Saturday, June 19, 2010

Lessons in History

Two men are out hiking one crisp Autumn day, the elder has been discussing with the younger, the misfortunes and annexations which had befallen his country during previous epochs, “The kind of colonization – he says – which your country is famous for,  Korea is known as the land of the morning calm, Japan, the land of the rising sun, but...do you know what we called the British Empire? – knowing full well that his companion has no answer, a short rhetorical pause ensues before he bestows the answer onto him – we called it the land of eternal dawn and do you know why?", another cursory pause, "because the empire was so vast that the sun was always rising somewhere within it", something within this statement disturbs its recipient and whilst the conversation moves on, his thoughts do not because, try as he may to distance himself from the actions of his forebears, he cannot not deny the conflicting pangs of pride which refuse to capitulate within him.

 Far from being a shallow allegory, the above – but for the addition of some subtle theatrical enhancement – is based on a personal truth, but little did I know that the conflicting feelings elicited that day would prove to weave such a defining thread through my year.

Sitting - as I now am - within the hazy twilight of my Korean year it would seem the hour is late, in which to begin the lengthy dissemination of my experience here. However, I have decided that now is the time to employ my hitherto indolent fingers in the task of reflecting on my time away, having boldly set this as my desired outcome, I must hereby confess my predilection for meandering wildly awry during such exercises and offer no guarantees with regards to the destination of this entry.

Immediately my mind is turned toward those things which I hoped to achieve *'here' and if I am honest with myself - as I sometimes am - my aim was fixed primarily on obtaining some objective distance from *'there'.

*Here: A somewhat rural and entirely enchanting town in the interior of the Korean peninsular, easily distinguished from 'there' by - amongst other things - it's geographical location and love for pickled vegetables.

*There: A small town on a peculiar island in the north Atlantic replete with eccentricities and a love for - amongst other things -deep fried fish and hop based alchoholic beverages.

The obvious question to ask then is, did I achieve any such objectivity? The answer, alas, is entirely convoluted and inconclusive. It goes without saying that in undertaking such an exercise, one is essentially seeking to know ones self but the problem with removing one's self from 'there' to 'here' is that one has to bring ones self along which somewhat compromises the outcome given it's ongoing umbilical dependence on 'there', (at this point though, I will leave behind this thread of pseudo psychoanalysis and instead give you what I think I know).

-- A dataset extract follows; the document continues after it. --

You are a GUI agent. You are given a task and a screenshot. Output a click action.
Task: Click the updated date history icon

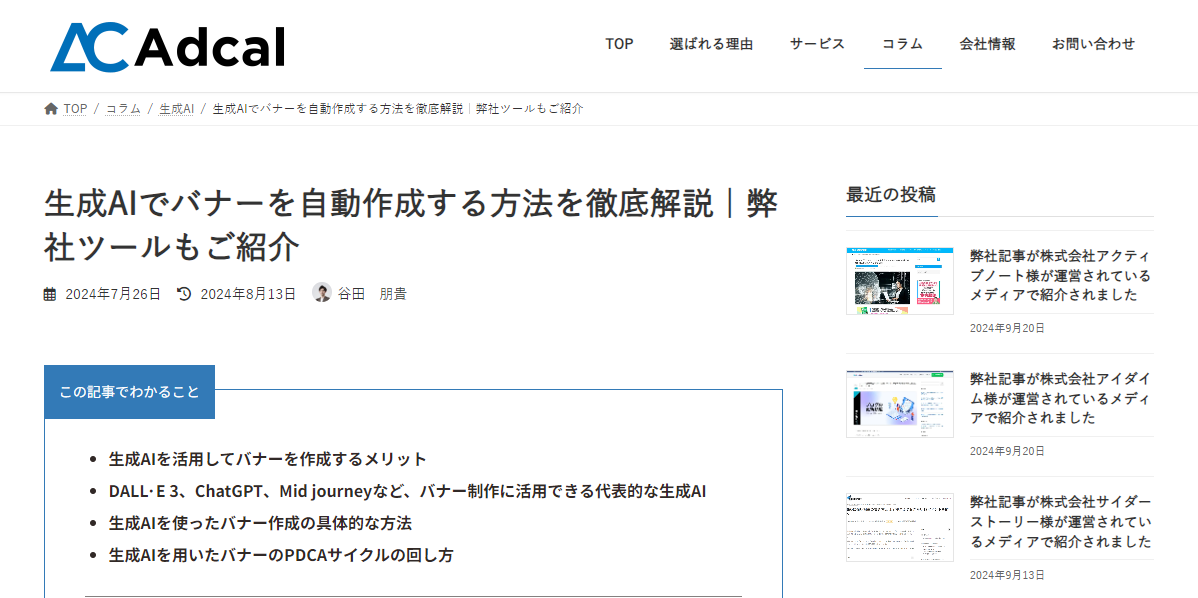click(183, 293)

One of the most recurrent feelings that has befallen me during the course of the year is – as you may gather from my opening paragraph – one of post-colonial guilt relating to national identity. The Korean people - you see - have suffered horrifically at the hands of colonization, in particular, at the hands of the Japanese and most recently during the annexation by the latter of the former during the period between 1910 and 1945. Having witnessed first hand, the damage this has done to the national psyche and the animosity it still fosters today, one cannot help but disdain the actions of my forbears in their own occupations. However, having already concluded that the individual is inseparable from the environ in which he or she is raised, and, further more, having myself been raised with a certain sense of pride in the achievements of the empire, one is really forced to examine where one's conditioning ends, and where personal values begin to override what we are given to know, the answer – the record will show –  still eludes me.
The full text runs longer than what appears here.